### PROBLEM REQUIREMENTS
Where the line containing "The width and height of the screenshot is (1568, 346)." appears, start copying; continue through the last line below and copy nothing else.

### SOURCE DATA
↓

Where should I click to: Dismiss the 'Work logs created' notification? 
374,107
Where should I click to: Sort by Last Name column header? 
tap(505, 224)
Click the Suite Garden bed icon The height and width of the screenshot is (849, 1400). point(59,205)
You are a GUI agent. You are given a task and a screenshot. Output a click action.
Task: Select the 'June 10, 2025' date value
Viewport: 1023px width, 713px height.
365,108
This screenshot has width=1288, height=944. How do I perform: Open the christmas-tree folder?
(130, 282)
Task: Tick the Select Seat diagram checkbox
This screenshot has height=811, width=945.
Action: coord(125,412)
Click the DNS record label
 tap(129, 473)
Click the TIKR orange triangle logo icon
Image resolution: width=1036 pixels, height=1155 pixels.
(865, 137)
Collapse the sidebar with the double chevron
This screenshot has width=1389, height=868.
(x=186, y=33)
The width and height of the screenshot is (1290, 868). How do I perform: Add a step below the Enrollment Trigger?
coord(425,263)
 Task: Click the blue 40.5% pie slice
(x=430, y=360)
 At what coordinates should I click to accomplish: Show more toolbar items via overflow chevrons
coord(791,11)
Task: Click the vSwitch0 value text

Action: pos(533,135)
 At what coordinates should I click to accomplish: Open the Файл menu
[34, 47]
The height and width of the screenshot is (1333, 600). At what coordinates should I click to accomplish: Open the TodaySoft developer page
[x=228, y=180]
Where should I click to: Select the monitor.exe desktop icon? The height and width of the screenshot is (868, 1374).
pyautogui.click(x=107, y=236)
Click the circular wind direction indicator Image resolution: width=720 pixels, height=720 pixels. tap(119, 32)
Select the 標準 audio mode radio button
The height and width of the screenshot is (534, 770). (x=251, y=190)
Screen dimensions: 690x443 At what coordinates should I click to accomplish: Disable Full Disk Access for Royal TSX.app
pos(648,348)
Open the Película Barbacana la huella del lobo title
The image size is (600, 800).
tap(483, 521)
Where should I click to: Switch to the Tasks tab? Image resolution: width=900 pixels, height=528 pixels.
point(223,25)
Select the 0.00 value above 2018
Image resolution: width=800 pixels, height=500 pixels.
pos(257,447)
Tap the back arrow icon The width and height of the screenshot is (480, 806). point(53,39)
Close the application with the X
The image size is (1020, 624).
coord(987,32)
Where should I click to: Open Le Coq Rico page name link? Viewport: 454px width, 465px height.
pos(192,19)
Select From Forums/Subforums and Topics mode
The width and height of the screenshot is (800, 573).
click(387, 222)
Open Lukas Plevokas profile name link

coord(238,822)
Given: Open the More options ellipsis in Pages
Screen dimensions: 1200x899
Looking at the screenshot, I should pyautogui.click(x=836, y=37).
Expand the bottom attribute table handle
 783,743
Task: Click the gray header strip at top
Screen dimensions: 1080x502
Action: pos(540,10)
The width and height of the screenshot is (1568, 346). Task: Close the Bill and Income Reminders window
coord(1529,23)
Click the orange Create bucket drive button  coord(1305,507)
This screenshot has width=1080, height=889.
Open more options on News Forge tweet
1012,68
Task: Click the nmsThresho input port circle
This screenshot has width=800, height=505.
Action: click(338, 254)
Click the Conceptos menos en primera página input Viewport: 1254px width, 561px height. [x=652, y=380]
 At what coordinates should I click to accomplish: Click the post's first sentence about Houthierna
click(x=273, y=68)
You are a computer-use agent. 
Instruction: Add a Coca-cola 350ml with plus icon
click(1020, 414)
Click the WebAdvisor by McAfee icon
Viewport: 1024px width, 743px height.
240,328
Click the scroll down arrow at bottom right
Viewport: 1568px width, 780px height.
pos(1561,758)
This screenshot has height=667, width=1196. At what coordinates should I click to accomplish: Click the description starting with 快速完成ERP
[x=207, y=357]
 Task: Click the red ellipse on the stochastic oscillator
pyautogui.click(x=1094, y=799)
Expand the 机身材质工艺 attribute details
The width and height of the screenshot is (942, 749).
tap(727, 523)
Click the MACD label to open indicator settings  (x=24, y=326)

↑

### EXERCISE RESULT
The width and height of the screenshot is (1568, 346). Task: Close the Bill and Income Reminders window
coord(1529,23)
Click the orange Create bucket drive button  coord(1305,507)
This screenshot has width=1080, height=889.
Open more options on News Forge tweet
1012,68
Task: Click the nmsThresho input port circle
This screenshot has width=800, height=505.
Action: click(338, 254)
Click the Conceptos menos en primera página input Viewport: 1254px width, 561px height. [x=652, y=380]
 At what coordinates should I click to accomplish: Click the post's first sentence about Houthierna
click(x=273, y=68)
You are a computer-use agent. 
Instruction: Add a Coca-cola 350ml with plus icon
click(1020, 414)
Click the WebAdvisor by McAfee icon
Viewport: 1024px width, 743px height.
240,328
Click the scroll down arrow at bottom right
Viewport: 1568px width, 780px height.
pos(1561,758)
This screenshot has height=667, width=1196. At what coordinates should I click to accomplish: Click the description starting with 快速完成ERP
[x=207, y=357]
 Task: Click the red ellipse on the stochastic oscillator
pyautogui.click(x=1094, y=799)
Expand the 机身材质工艺 attribute details
The width and height of the screenshot is (942, 749).
tap(727, 523)
Click the MACD label to open indicator settings  (x=24, y=326)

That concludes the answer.